Au niveau du poids, ça a été très fluctuant, il y a eu des moments où quand la météo était bonne, eh bien…j’avançais, j’avançais, j’avançais,… donc effectivement j’arrivais à maigrir… Bon après, je faisais quand même un bon poids au départ, je n’ai pas perdu des dizaines de kilos ! J’ai dû perdre à peu près 5 kilos. Si on devient trop maigre, on a moins de jus. Physiquement il y avait une vraie dureté dans le sens où tous les jours il faut remettre le couvert et la difficulté ce n’est pas de faire une journée du Dodtour mais de faire 2 jours, 5 jours, une semaine, un mois, une année et de tenir cette distance qui est incroyablement longue, sachant que dans les zones de montagnes s’ajoutent la dangerosité des lieux.
Contrairement à une plage du littoral où on pédale même si on est fatigué, ça ne prête pas à conséquences alors que si on est crevé en montagne et qu’on met un pied à côté de l’arête, on se casse la figure et on se tue. On n’était quand même pas souvent super encordés non plus pour aller vite et aussi pour des questions de sécurité.
Ce physique finalement a été géré de plusieurs manières, déjà par le sommeil. Pour moi ce qui était important c'était d’avoir des bonnes récupérations, des bonnes nuits, une bonne hygiène de vie, boire peu d’alcool, manger quasiment tous les jours des pâtes pour avoir du carburant. Il n’y a pas de secret, le jour où je ne mangeais pas de pâtes ou de glucides lents, le lendemain j’avançais moins.
Le soir où je me couchais un peu tard pour x raisons, le lendemain la mécanique était plus dure à mettre en route et puis quelque part je dirais que c’était le mental qui a vraiment dicté tout ça en me disant : le corps est un peu l’instrument de musique, le mental est la baguette qui donne le tempo, qui donne le rythme, qui fait avancer.
Le chef d’orchestre dans cette histoire-là, ce n’était même plus moi, mais plutôt cette espèce de mouvement de vie auquel je me fondais et confondais et qui faisait que j’avais toujours l’envie de repartir chaque matin. Pour moi le mental a vraiment tiré le corps jusqu’au bout.
Lors de ce Dodtour, tu as carrément pris la foudre. Ça a dû bien te perturber pour la suite, non ?
Perturbé, pas vraiment mais sur le coup, oui bien sûr ! Car c’est quand même la première fois de ma vie que je me prenais un impact de foudre et ce n’est jamais très drôle. C’est plutôt une situation très stressante. Ça m’a paralysé sur le coup, j’ai vu cet éclair blanc sortir des pieds sans bruit de tonnerre et l’instant d’après j’étais parterre après avoir crié.

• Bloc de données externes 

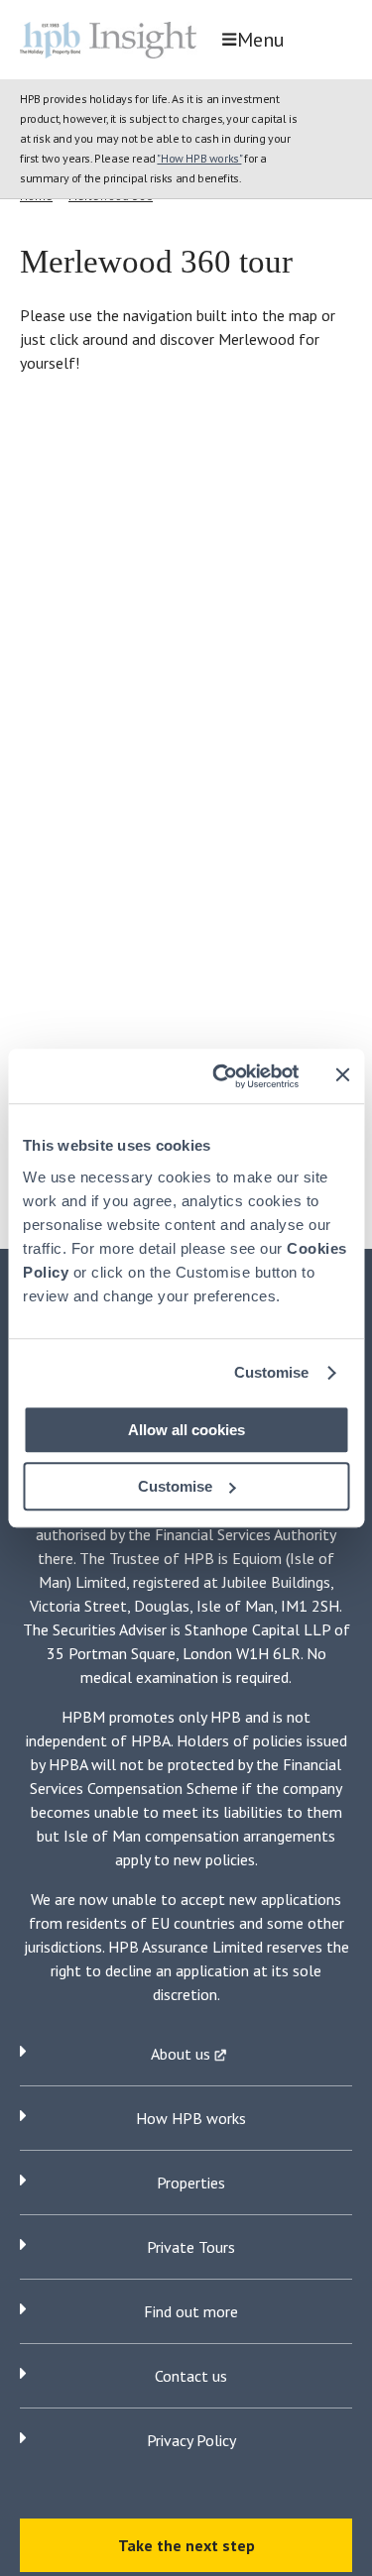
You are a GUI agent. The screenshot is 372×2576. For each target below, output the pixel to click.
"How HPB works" (199, 158)
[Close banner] (342, 1074)
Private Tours (191, 2247)
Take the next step (186, 2545)
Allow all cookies (186, 1429)
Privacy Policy (191, 2440)
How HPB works (191, 2118)
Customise (272, 1372)
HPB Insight (114, 39)
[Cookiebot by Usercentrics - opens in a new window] (222, 1076)
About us (182, 2054)
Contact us (191, 2376)
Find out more (191, 2311)
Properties (191, 2182)
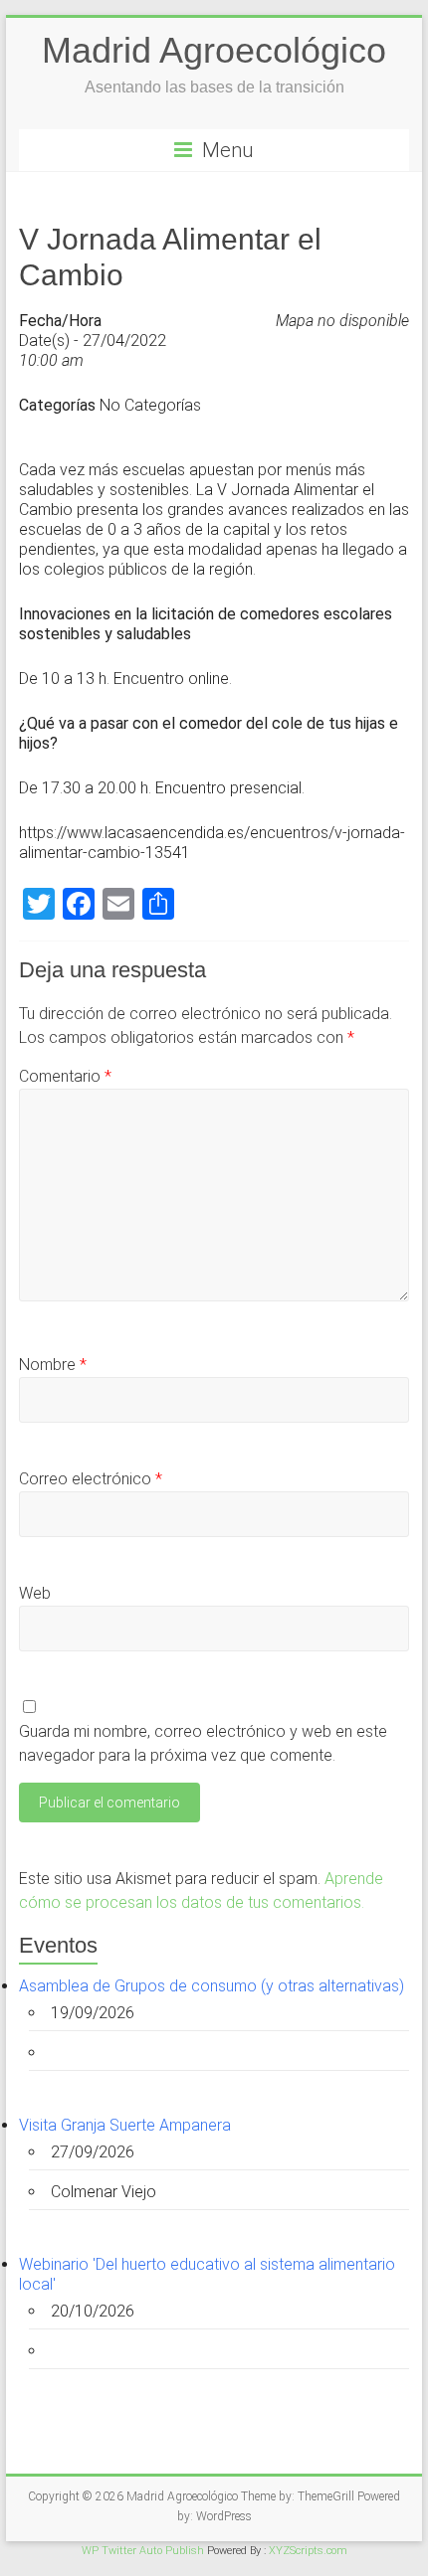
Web (35, 1593)
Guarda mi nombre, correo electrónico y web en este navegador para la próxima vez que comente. (203, 1743)
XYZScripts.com (308, 2550)
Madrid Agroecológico (214, 50)
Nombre (53, 1364)
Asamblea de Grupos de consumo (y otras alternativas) (211, 1985)
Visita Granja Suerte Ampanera (125, 2125)
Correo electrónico (90, 1478)
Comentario (65, 1076)
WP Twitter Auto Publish (143, 2550)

A partir du moment où je me suis relevé et que j’ai senti qu’à priori tout fonctionnait, c’était nickel. C’est plus les autres qui me faisaient flipper en me disant qu’il fallait faire un ECG, un bilan médical complet alors que moi j’avais le sentiment de me sentir très bien. Donc à partir de cet auto-bilan satisfaisant, ça m’a donc pas plus perturbé que ça.

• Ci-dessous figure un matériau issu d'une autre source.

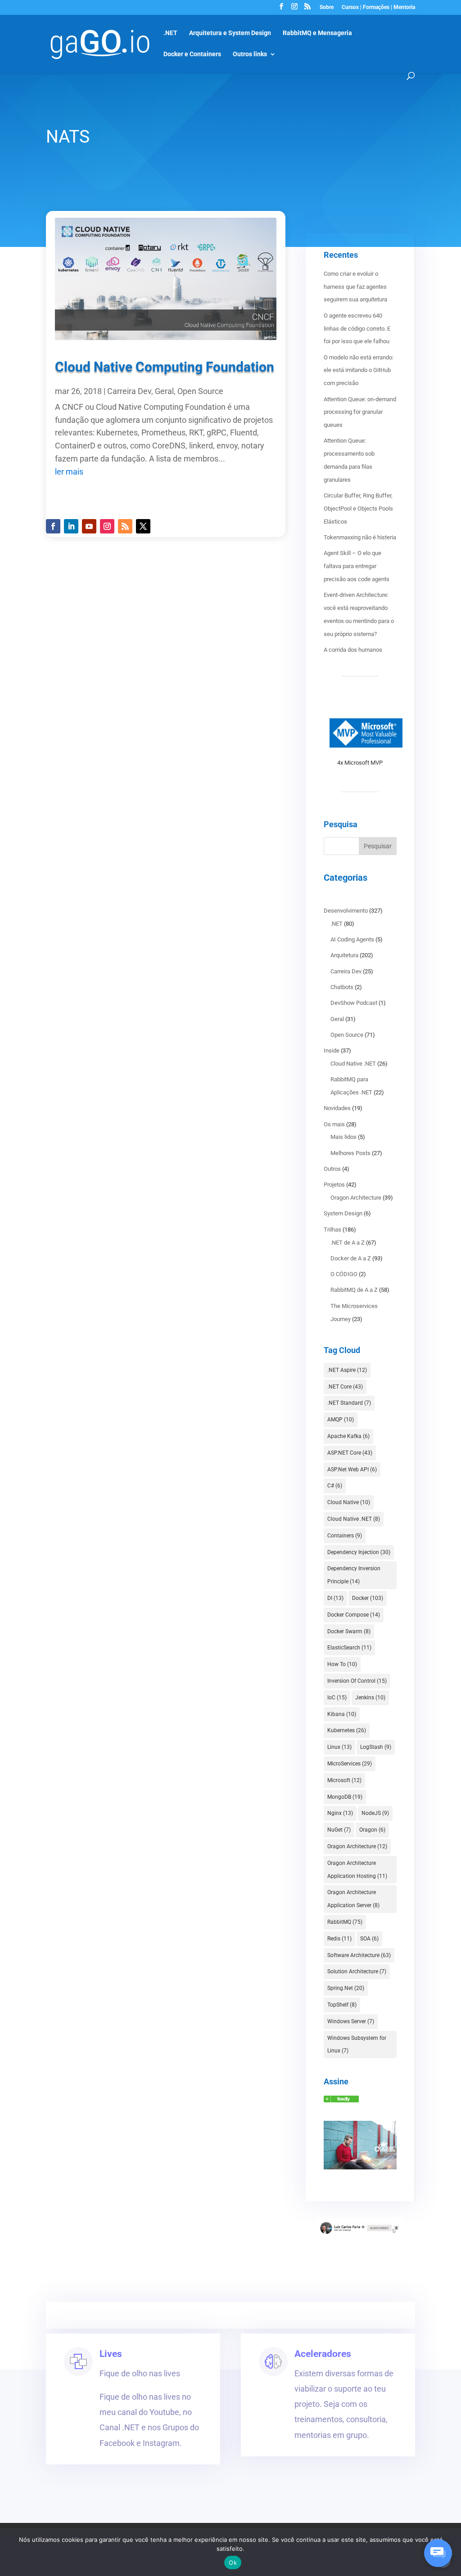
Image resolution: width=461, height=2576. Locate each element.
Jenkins (370, 1697)
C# (334, 1486)
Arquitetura (344, 955)
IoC (337, 1697)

Ce Dodtour n’aurait jamais pu voir le jour sans l’implication active de ta femme Véronique, ainsi que les nombreuses personnes qui t’ont accompagné. Comment s'est déroulée la logistique ?

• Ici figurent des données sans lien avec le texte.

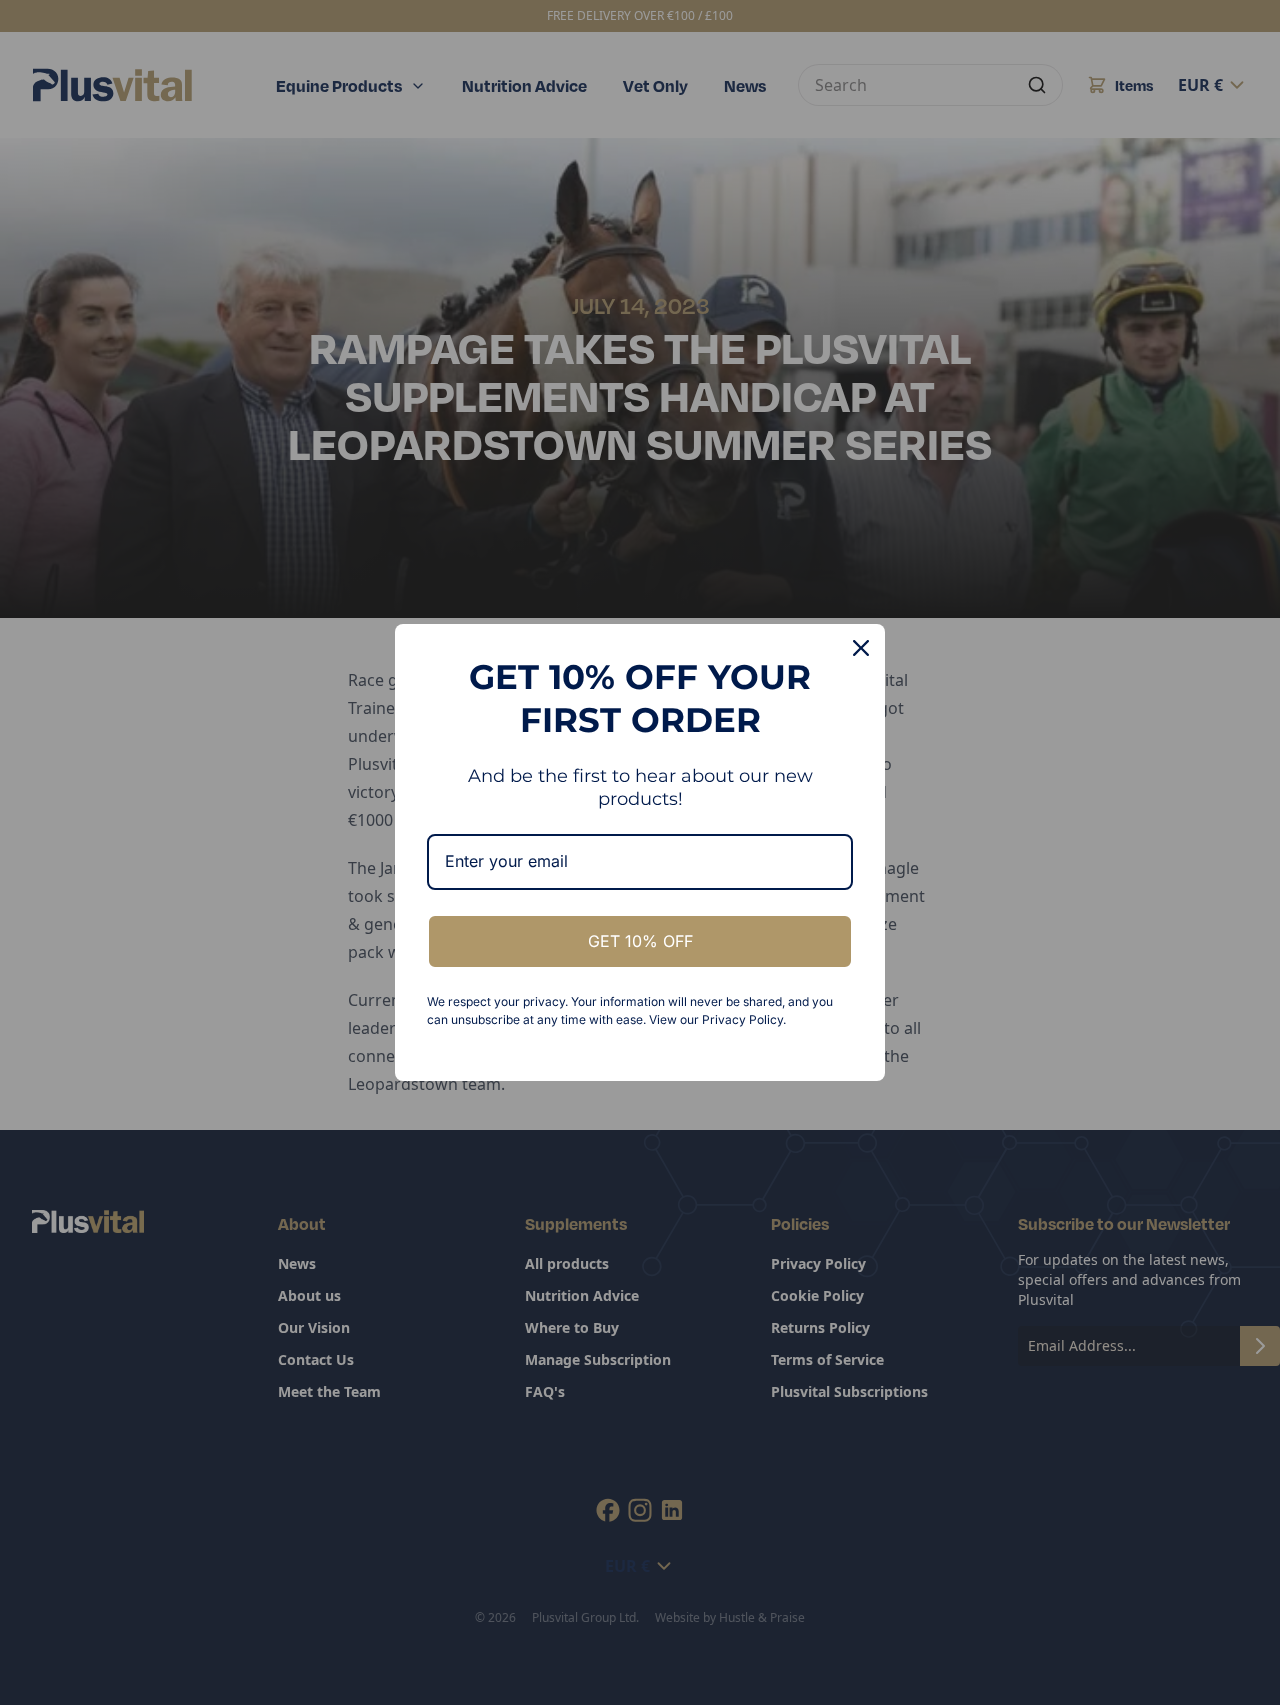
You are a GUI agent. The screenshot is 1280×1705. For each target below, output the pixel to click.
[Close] (861, 648)
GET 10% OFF (640, 941)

Oui, ma femme Véronique a eu un rôle plus qu’important, je dirai vital, dans le Dodtour. D’une part c’est elle qui gérait toute l’interface avec les médias, les sponsors et qui réglait aussi toute la logistique intérieure ; les compagnons de cordée à mettre en place quand j’en avais besoin, les kayakistes, naviguer à la voile à Ouessant, traverser le centre d’accélération de particules de Genève, demander des autorisations pour certains lieux comme le Centre d’Essai des Landes.
Elle a eu une somme de travail absolument hallucinante dont elle s’est vraiment tiré avec brio car il n’y a pas eu un moment où j’ai eu le sentiment que la logistique ne suivait pas le mouvement du Dodtour donc ça c’était super important. Elle est venue en dehors des zones de haute montagne avec un camping-car qu’elle pilotait, du lac Léman jusqu’au pays basque, 7 mois non-stop. Elle m’interceptait et me récupérait tous les soirs, afin que je sois le plus léger possible sur la frontière. Elle a été évidemment une présence incroyablement indispensable et efficace.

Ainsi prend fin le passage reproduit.